I asked a doctor who also works out at the gym and he replied, “Why do swimmers not contract pasma when they exercise while in water?” He said there is nothing in medical books about pasma. It is an old wives’ tale, he added.
Then when I began running, I completely set aside my belief in pasma. When you are running long distances under the heat of the sun, even when it is only around 8 a.m., it really is a relief to pour cold water on oneself. There are even organized races where volunteers would gladly douse or pour cold water on you if you request them to. There are also races where a Maynilad or Manila Water truck would be parked along the route with water pouring down from an elevated tube, an instant shower. And some runners, including me, would pass through it and sometimes go back and pass through it again. And there is that heavenly sponge, which a runner could take from a big pail of cold water. I would even squeeze it gently while running to maximize the drip of the cold water.

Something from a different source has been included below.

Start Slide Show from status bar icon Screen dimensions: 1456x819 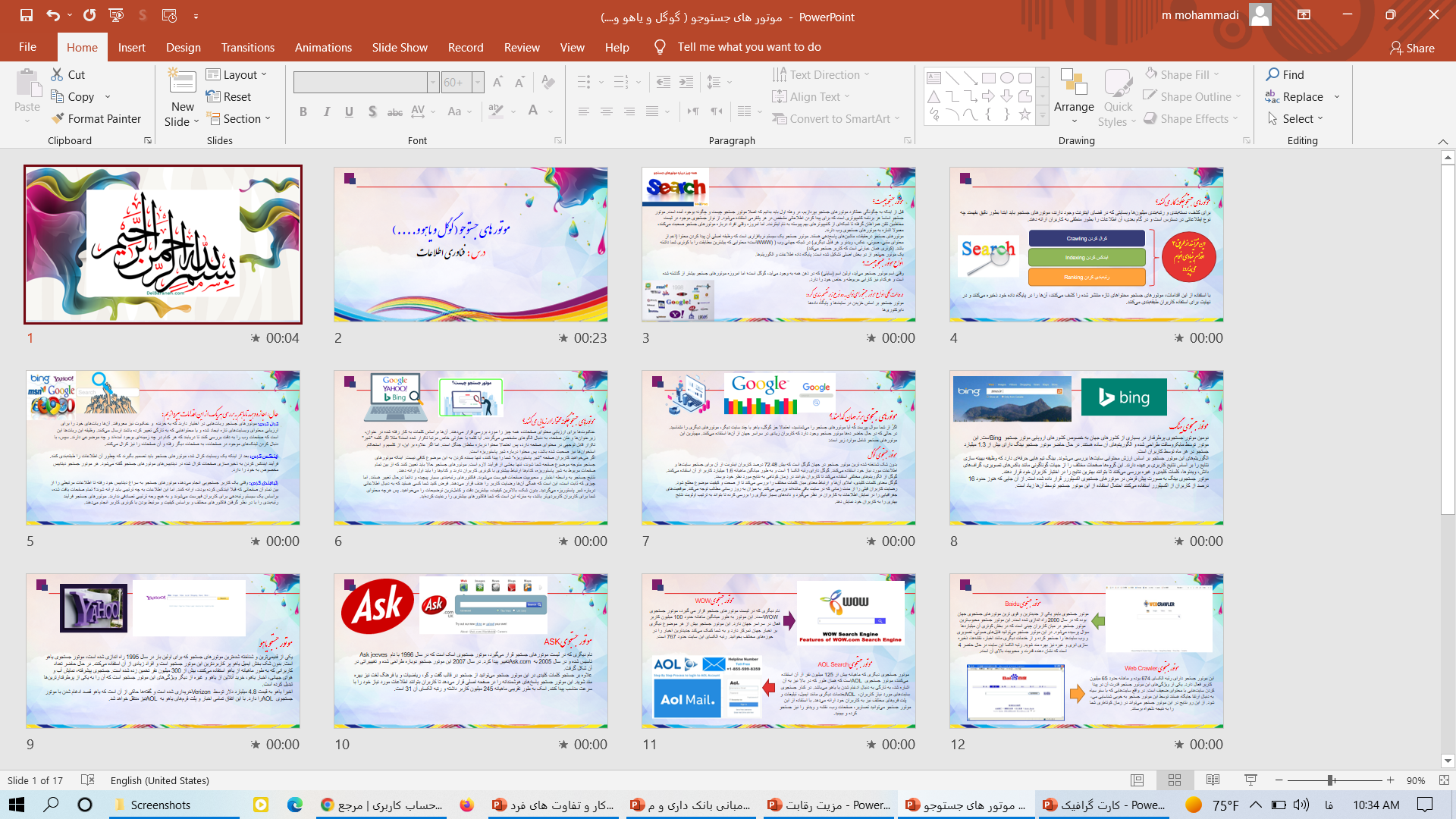tap(1250, 780)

Then there is the exhilarating feeling of running in the rain. It really feels good to run in the rain because you won’t have to contend with the heat of the sun so you could run longer distances. The only annoying thing about running in the rain is the squishing of your rubber shoes as your feet and socks float it water inside your running shoes.
And I haven’t encountered any problem yet: no trembling hands or shaking body.
But if one is to trace the logic behind pasma, it is really about balance: yin and yang. It is about not upsetting the balance of the temperature in your body by suddenly pouring cold water on it. Those who believe in and practice the concept of balance – those into traditional Chinese medicine – do not drink cold water on a hot day because it would disrupt this balance. This may also be the reason why Chinese women who just gave birth are not allowed to take a bath for a month. A Chinese friend of ours followed this strictly after the birth of her first child but did not do it after the second. She said she felt weaker after giving birth to her second child so she followed it again with the birth of her third child.
The need to maintain balance in one’s body, and even in life, makes sense. So again, is pasma true? You decide.